ЗАДАНИЕ A: У кого, согласно статье об Ахматовой, она остановилась на несколько дней после прилета в Москву?
ЗАДАНИЕ B: Перескажите короче абзац статьи об Ахматовой, который начинается словами «Ахматова прилетела в Москву», и сохраните его основные факты.
ЗАДАНИЕ C: Продолжите статью об Ахматовой после ее последнего предложения.

СТАТЬЯ:

Не надолго пережил Георгия Эфрона и его покровитель А.Н. Толстой. Раневская, очень любящая писателя, говорила, что его жизнь сократило пребывание на Нюрнбергском процессе - те материалы, которые он увидел на суде, были гибельны для него. Так это или нет, но несомненно, что это было последним сильным потрясением в его жизни.

А.А. Ахматова

Уезжая в те прекрасные майские дни из цветущего Ташкента, Анна Андреевна надеялась на счастье, на встречу с дорогим для неё человеком, на новый дом, на возвращение сына с фронта и на изменения к лучшему в стране.

Белым камнем тот день отмечу,

Когда я победе пела,

Когда я победе навстречу,

Обгоняя солнце, летела, - писала она, полная ожиданий, в самолете 14 мая 1944 года.

Ахматова прилетела в Москву и остановилась на несколько дней у своих друзей Ардовых. Встретившаяся с ней Маргарита Алигер, восхитилась: "Я никогда не видела её такой радостной, как в третью нашу встречу, когда весенним московским вечером я пришла к Ардовым повидать Ахматову, только что приехавшую из Ташкента. Она была оживленная, преображенная, молодая и прекрасная .... Больше я никогда не видела её такой откровенно счастливой".

ПРЕДОСТАВЛЕННЫЕ ЗАПИСИ:
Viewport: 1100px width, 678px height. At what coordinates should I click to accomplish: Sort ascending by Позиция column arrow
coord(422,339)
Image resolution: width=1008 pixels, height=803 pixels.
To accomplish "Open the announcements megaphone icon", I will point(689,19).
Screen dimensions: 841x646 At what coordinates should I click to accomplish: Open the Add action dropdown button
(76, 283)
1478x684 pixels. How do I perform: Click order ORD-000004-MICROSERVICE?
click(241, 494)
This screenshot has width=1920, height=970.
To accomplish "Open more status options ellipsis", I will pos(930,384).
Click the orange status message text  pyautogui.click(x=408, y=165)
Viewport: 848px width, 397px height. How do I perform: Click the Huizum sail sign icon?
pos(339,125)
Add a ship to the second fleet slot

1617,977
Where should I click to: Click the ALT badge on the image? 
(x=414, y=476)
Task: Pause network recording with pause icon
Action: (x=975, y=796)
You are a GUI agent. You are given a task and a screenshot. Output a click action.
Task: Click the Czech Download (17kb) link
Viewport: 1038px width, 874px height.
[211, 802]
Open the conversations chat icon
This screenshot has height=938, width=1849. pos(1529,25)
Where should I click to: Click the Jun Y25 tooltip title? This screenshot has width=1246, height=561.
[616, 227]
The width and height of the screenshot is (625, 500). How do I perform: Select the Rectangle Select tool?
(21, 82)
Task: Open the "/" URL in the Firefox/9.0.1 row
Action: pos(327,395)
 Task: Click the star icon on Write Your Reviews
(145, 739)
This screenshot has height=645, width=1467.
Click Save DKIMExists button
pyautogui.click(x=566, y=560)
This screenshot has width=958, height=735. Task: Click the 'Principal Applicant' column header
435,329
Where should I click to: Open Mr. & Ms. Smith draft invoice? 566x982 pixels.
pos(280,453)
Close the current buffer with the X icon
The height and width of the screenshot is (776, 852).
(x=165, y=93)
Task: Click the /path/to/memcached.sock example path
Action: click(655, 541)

ОТВЕТ A: У своих друзей Ардовых.

ОТВЕТ B: Ахматова прилетела в Москву и несколько дней жила у друзей Ардовых. Весенним вечером ее навестила там Маргарита Алигер. Она вспоминала, что в ту, третью их встречу Ахматова была оживленной, преображенной, молодой и прекрасной. Ни до, ни после Алигер не видела ее такой откровенно счастливой.

ОТВЕТ C:
31 мая, пообщавшись с московскими друзьями, Анна Андреевна выехала в Ленинград. Там её ждал Владимир Гаршин. Он встретил её. На перроне вокзала были и её друзья. Они предполагали, что Ахматова сразу же уедет вместе с Гаршиным. Но он поцеловал ей руку и сказал: "Аня, нам надо поговорить". По воспоминаниям Адмони, они ходили по перрону недолго. Гаршин снова поцеловал ей руку и ушел. Ахматова попросила, чтобы её отвезли к её друзьям Рыбаковым. Около двух недель Гаршин ходил к ней объясняться. Наконец, Анна Андреевна сказала ему, чтобы он больше не приходил. Они расстались навсегда.

Лучше б я по самые плечи Вбила в землю проклятое тело,

Если б знала, чему навстречу,

Обгоняя солнце, летела, - отвечала она самой себе спустя всего две недели.

До сих пор до конца не понятно, что же произошло между ними. Ведь он ждал её, строил планы, это видно по сохранившимся письмам к сыну. Возможно, осознав перспективу общей судьбы с такой известной женщиной, как Ахматова, Гаршин испугался. Она же была оскорблена. Все знали, что Анна Андреевна едет к мужу. Она знала, что жизнь её на виду. Были уничтожены его письма, она потребовала вернуть свои. Все посвящения, упоминания о Гаршине были убраны. Она истребляла даже память о нем. И только иногда в стихах звучали ноты отчаяния:

Я все заплатила до капли, до дна,

Я буду свободна, я буду одна.

На прошлом я черный поставила крест,

Чего же ты хочешь, товарищ зюйд-вест...

В. Гаршин спустя некоторое время женился на cверстнице Анны Андреевны, профессорше, с которой вместе работал. Он умер в 1965 году, за год до смерти Ахматовой.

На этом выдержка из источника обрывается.